_DATA FOR REVIEW_

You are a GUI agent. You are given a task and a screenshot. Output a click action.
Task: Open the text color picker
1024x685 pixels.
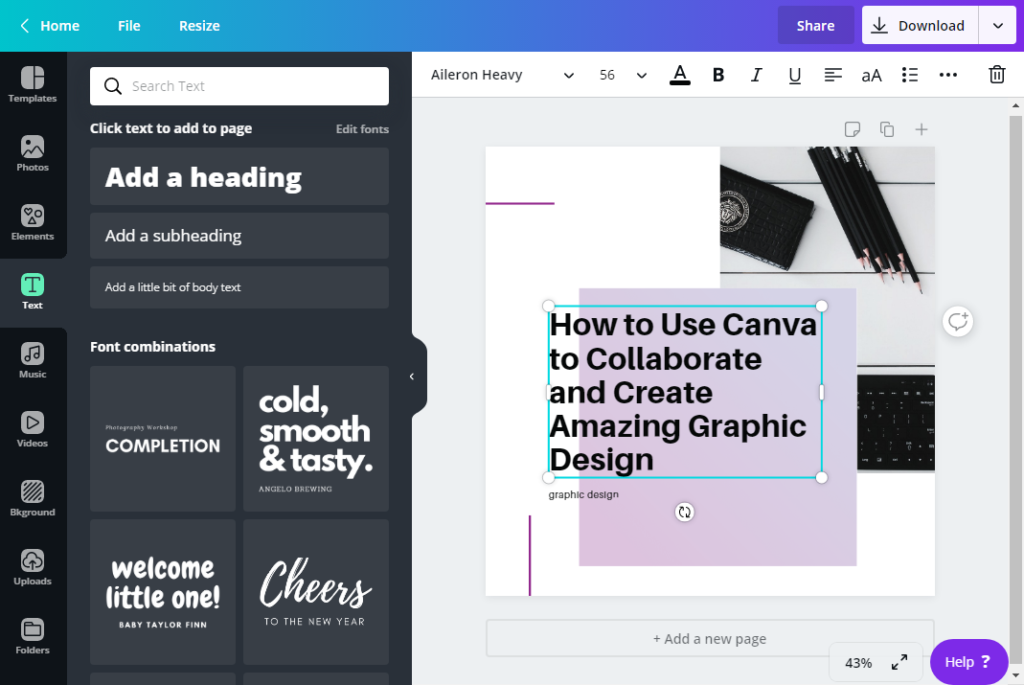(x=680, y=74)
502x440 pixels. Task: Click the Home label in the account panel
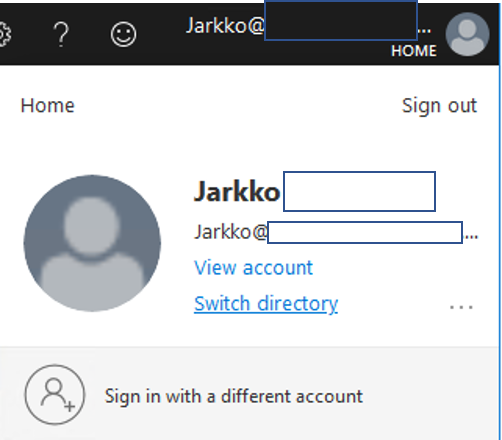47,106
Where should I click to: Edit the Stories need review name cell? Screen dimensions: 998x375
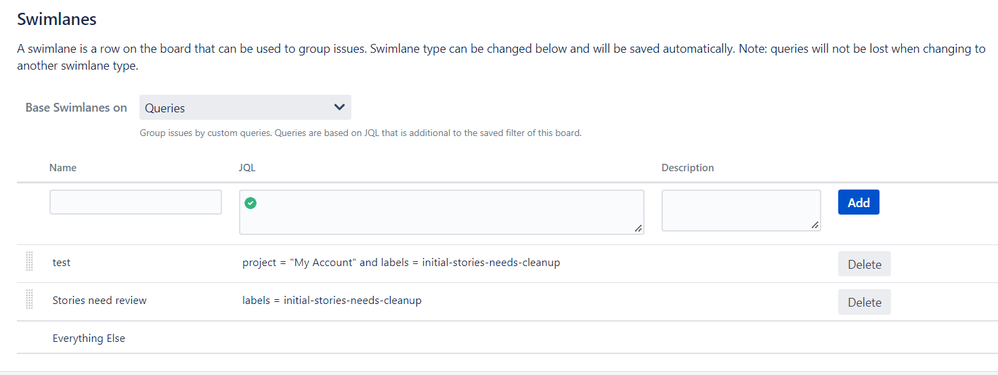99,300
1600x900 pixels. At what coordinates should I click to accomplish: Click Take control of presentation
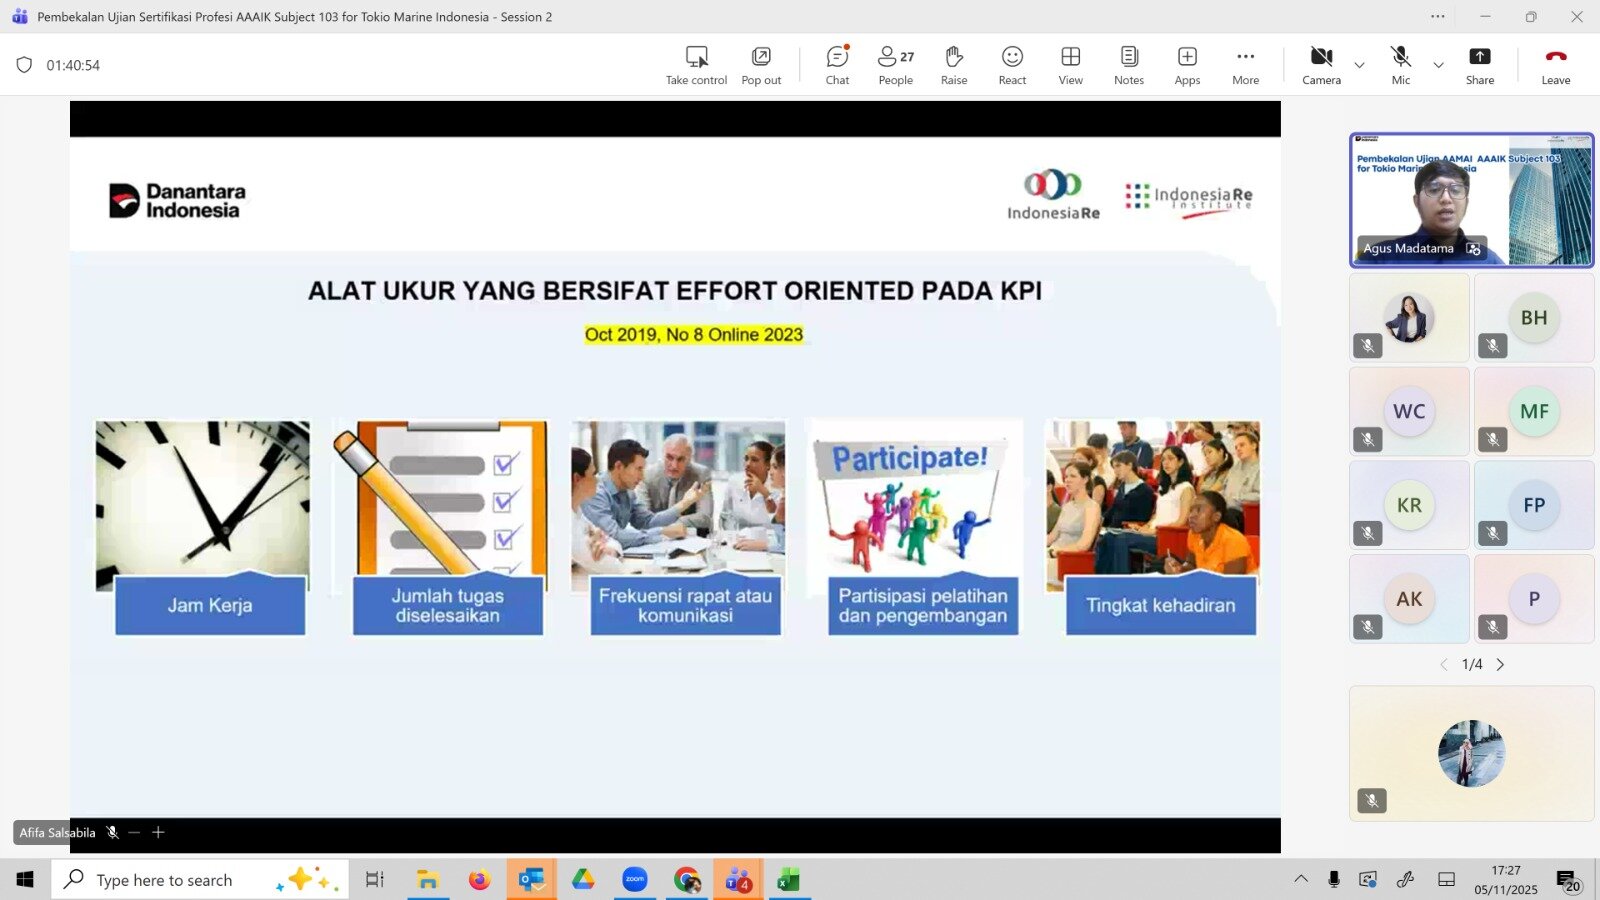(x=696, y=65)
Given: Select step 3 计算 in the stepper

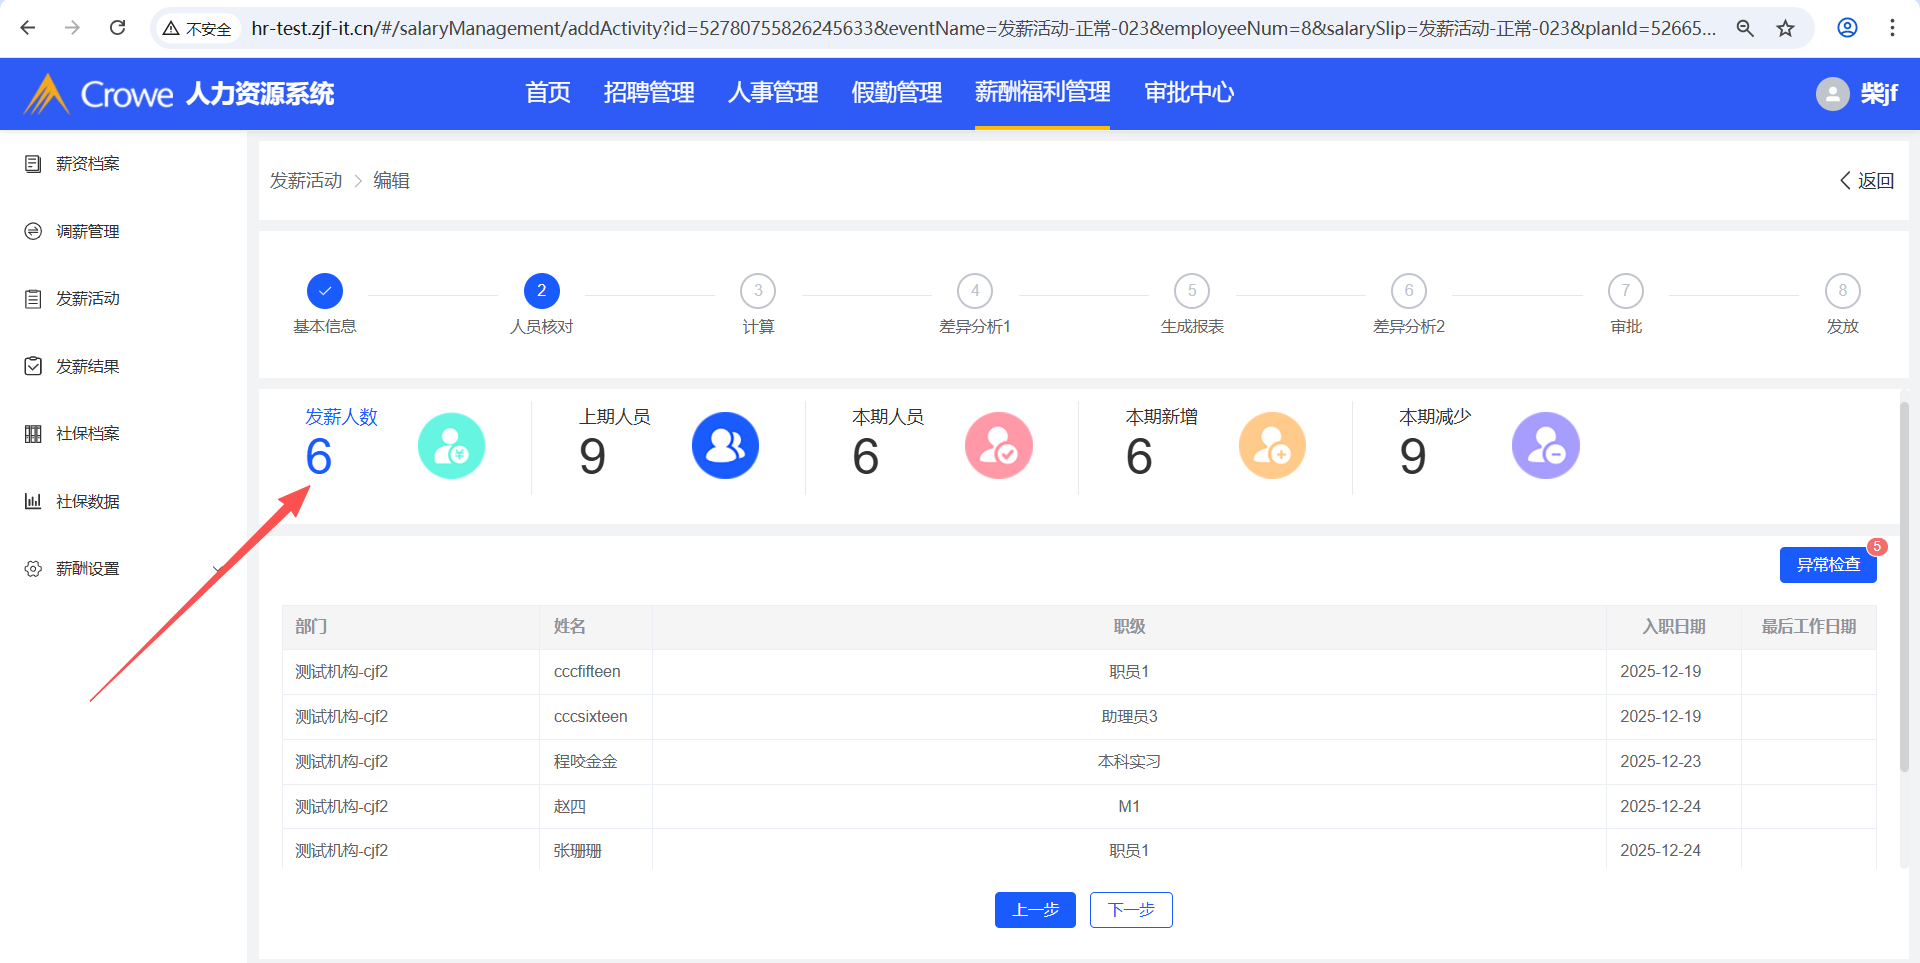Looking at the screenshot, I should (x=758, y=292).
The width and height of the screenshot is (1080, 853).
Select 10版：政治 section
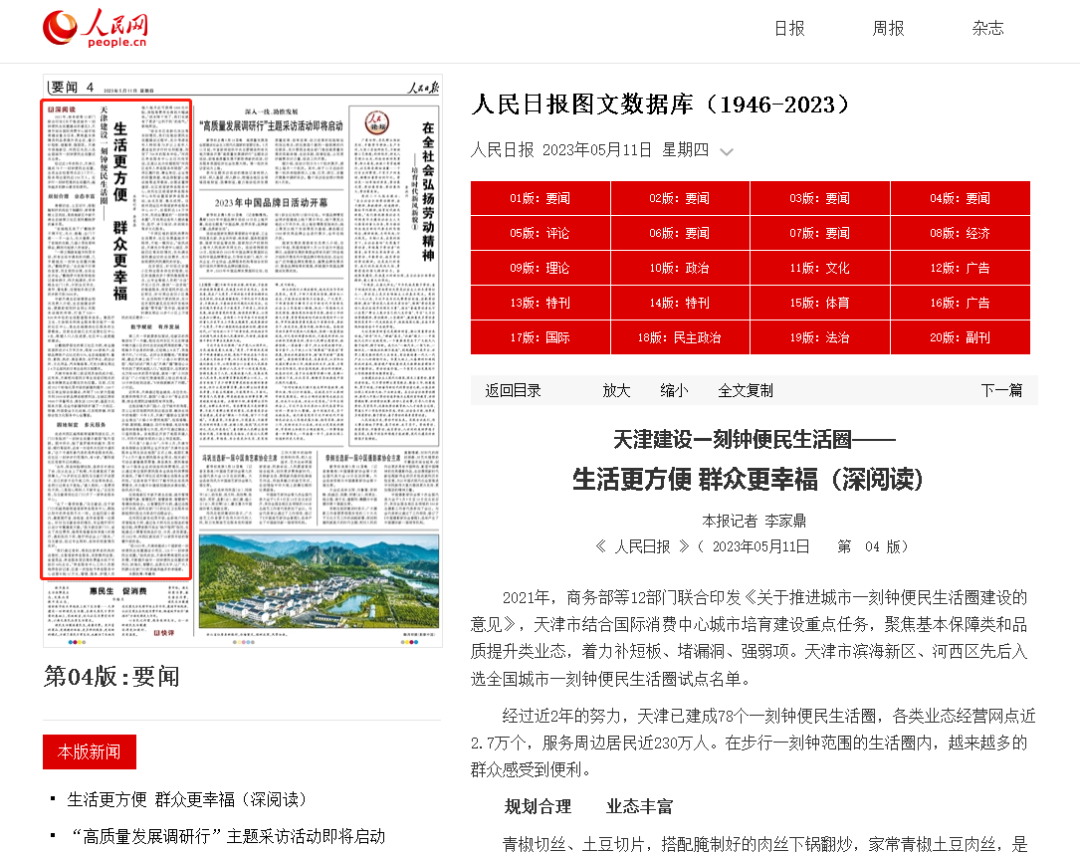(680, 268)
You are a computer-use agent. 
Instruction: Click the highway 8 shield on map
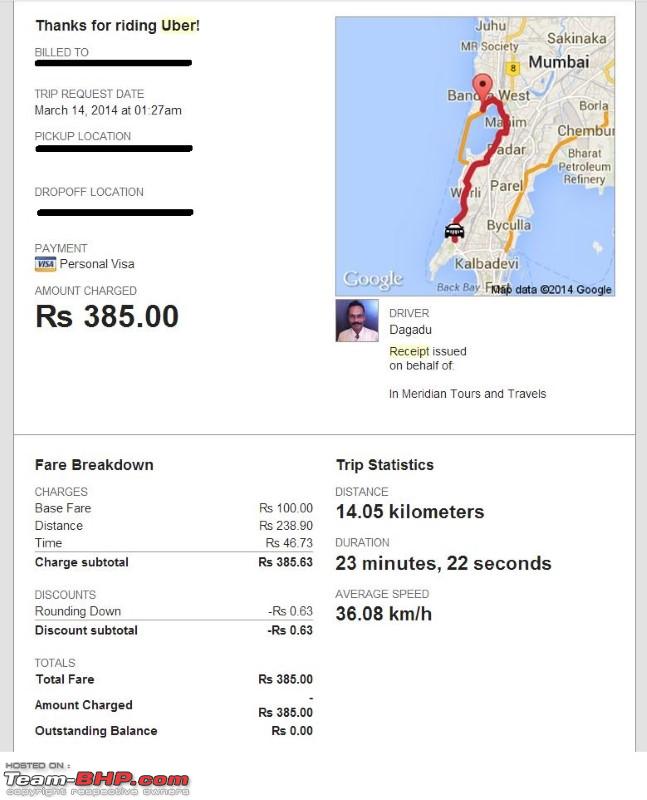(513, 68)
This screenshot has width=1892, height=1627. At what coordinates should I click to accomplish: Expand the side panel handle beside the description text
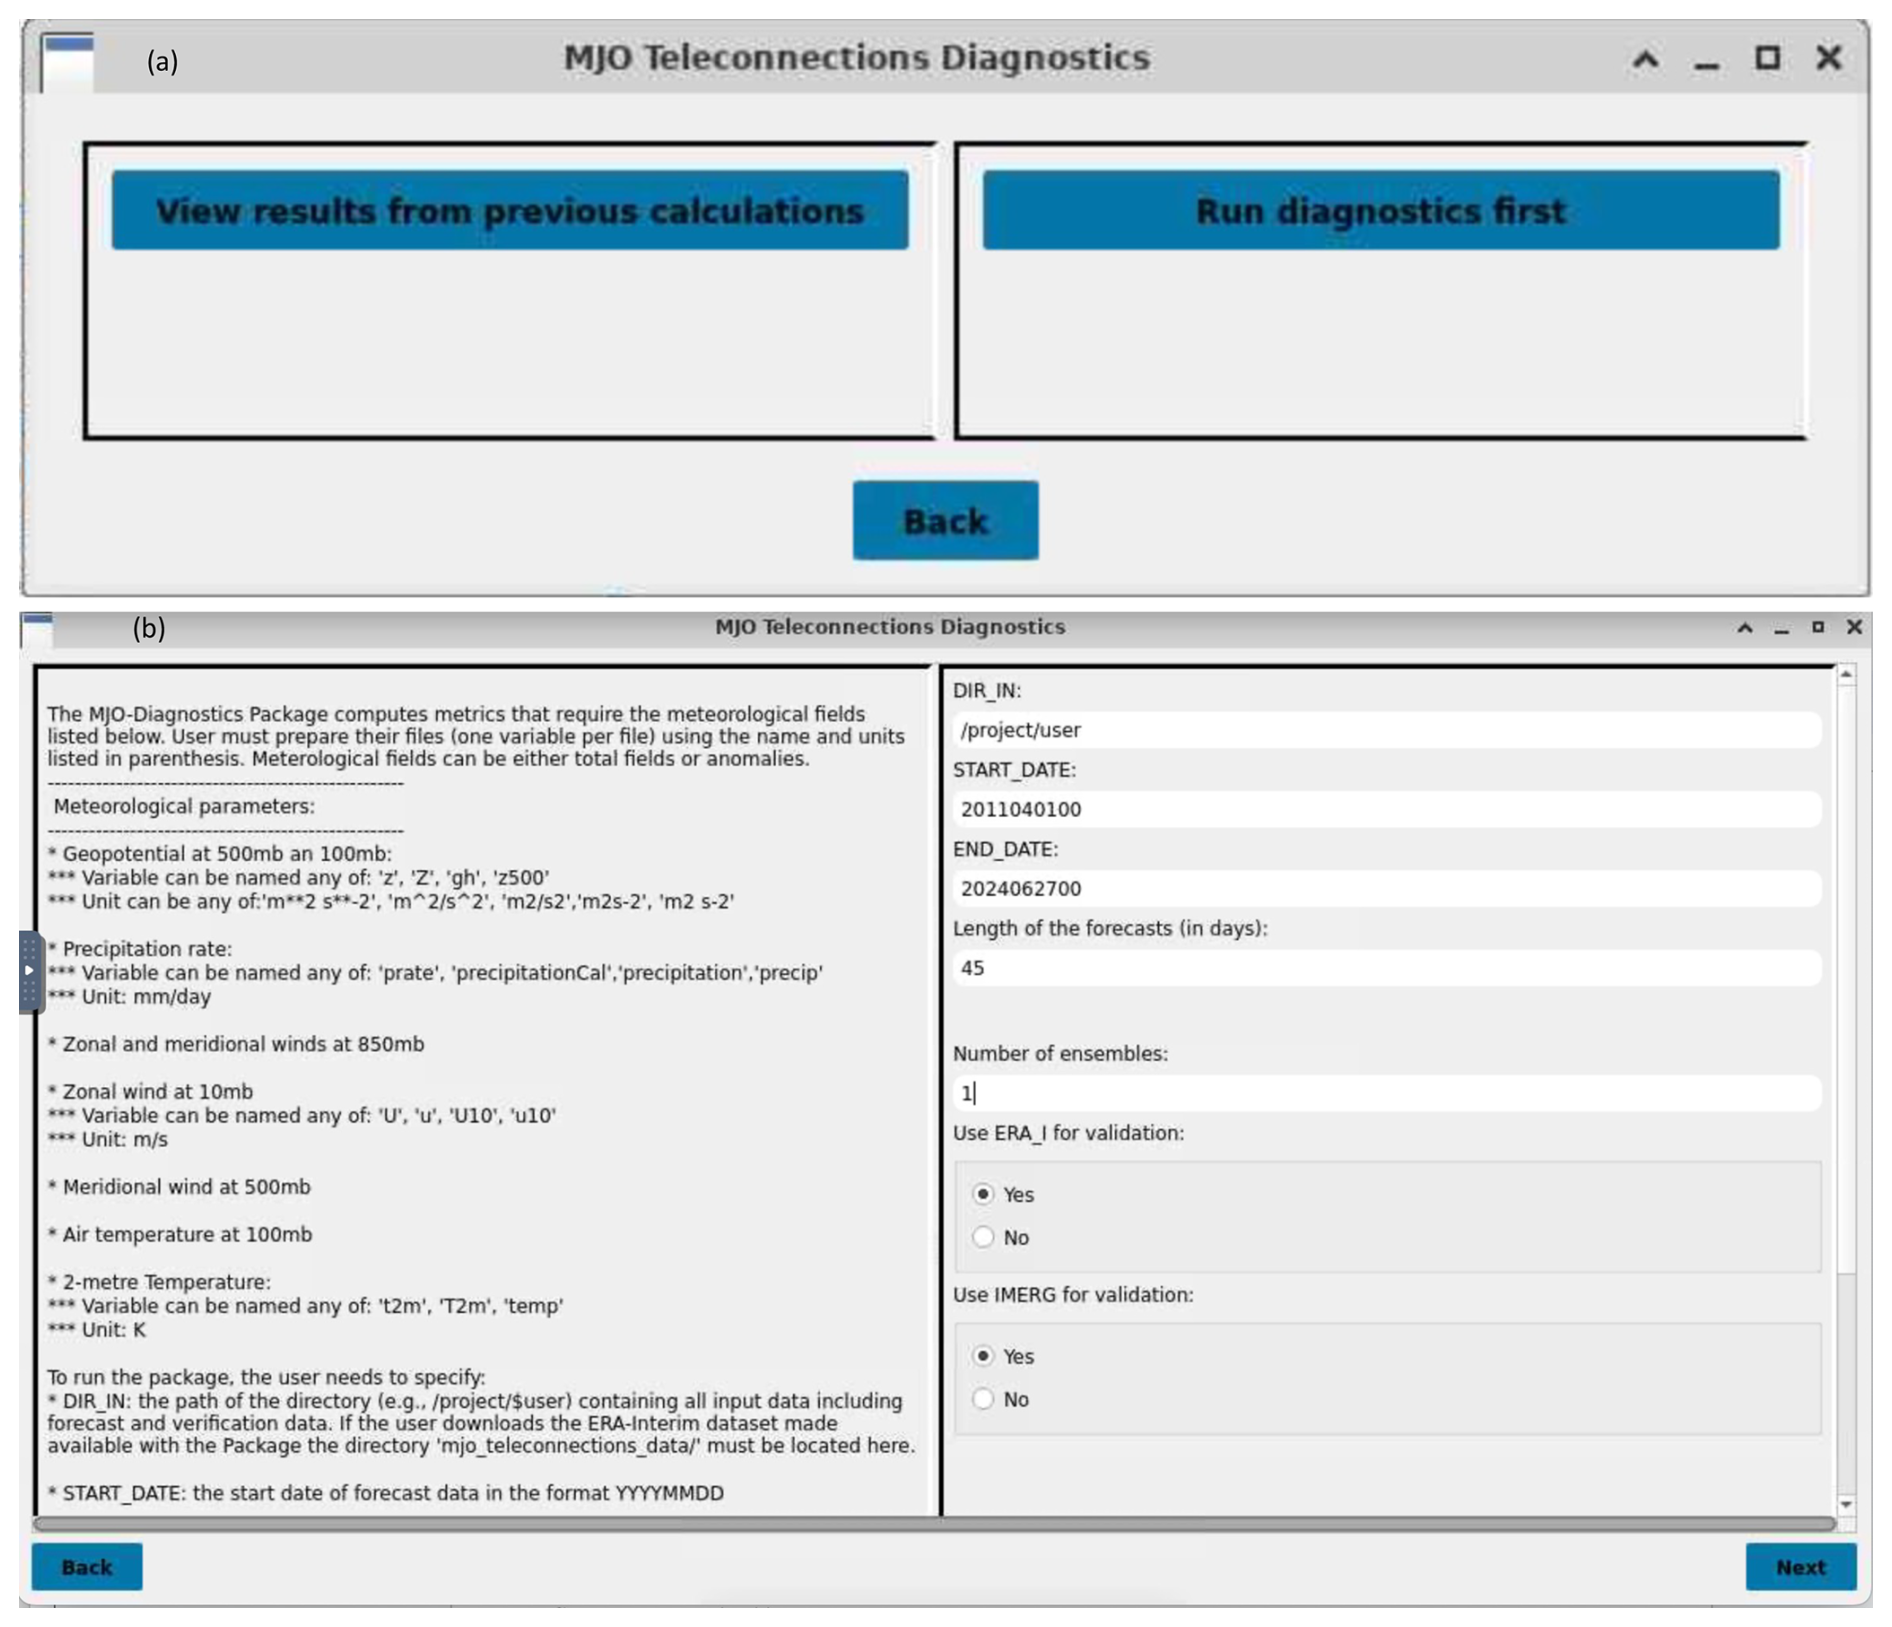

_WHAT TO WORK ON_
Your answer should be each line from the entries that includes the string "text".

_WRITTEN SOLUTION_
Task: Open the text color picker
This screenshot has width=1892, height=1627. At what coordinates should I click to accomplish: Expand the side panel handle beside the description text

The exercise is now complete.